In order to collect data on taste alterations adequately, validated testing is inevitable. Established methods to determine taste senses can be divided into regional and “whole mouth methods” [42, 43]. Regional methods are applied when taste disturbances are already established. They allow conclusions about the nature of triggers on the neural level [33]. For tests of everyday taste perception, as intended in our study, more general, so called “whole-mouth methods” are suitable. One of the well-established “whole mouth methods” is the three-drop forced-choice method from Henkin et al. [42, 44]. Another method to detect taste perception in a more general manner and easier to apply than regional methods is a method using a device to spread tastant solutions around the entire tongue [25].

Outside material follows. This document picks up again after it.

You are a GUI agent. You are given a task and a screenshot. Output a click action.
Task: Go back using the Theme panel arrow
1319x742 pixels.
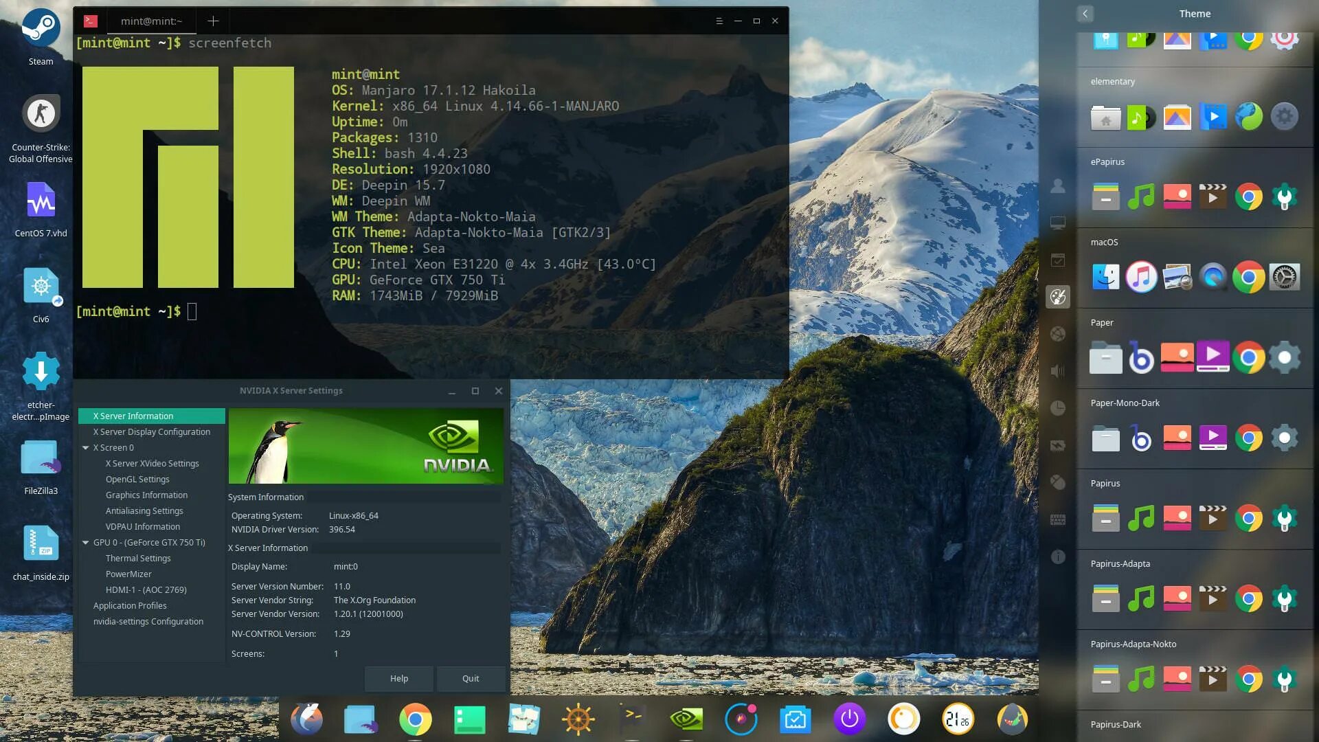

The DIN ISO 3972:2011 is well suited to standardize the preparation of tastant test solutions and has been used in other studies [9]. We observed that the concentrations for caffeine solutions could be even higher, since the tumor patients and the acutely hospitalized patients with inflammatory disease, frequently did not reach the detection thresholds of healthy subjects for bitter (Fig. 2). The application of pump sprays enables a relatively even distribution of tastant solutions around the entire tongue thereby avoiding the frequently strenuous sticking out of the tongue. Sprays have been used already in former screenings and are easy to apply [19].

Prospects

Since taste disturbances appear to have negative effects on appetite, nutrition intake, underlying disease, and on quality of life, early detection and treatment is of great importance. A potential approach is the treatment of protein malnutrition.

Food enhancement is much needed to treat taste disturbances before additional problems and complications arise, primarily malnutrition and major weight loss [5, 45]. This applies to tumor patients, acutely ill persons, and patients being malnourished due to other reasons. Besides glutamate, various other flavoring substances could be used to make meals more palatable to patients. This might increase the perception of a meal also through other sensory modalities.

Summary

This study could demonstrate that the capacity of tasting can deteriorate significantly during a tumor disease. This seems to be due not only to chemotherapeutic treatment but multiple other factors of the disease interacting with each other. These factors include inflammatory reactions, protein metabolism disturbances, and catabolic processes, which in part also occur in other acute diseases. In conjunction with taste disturbances, these factors can promote the development and maintenance of malnutrition leading to an impaired prognosis.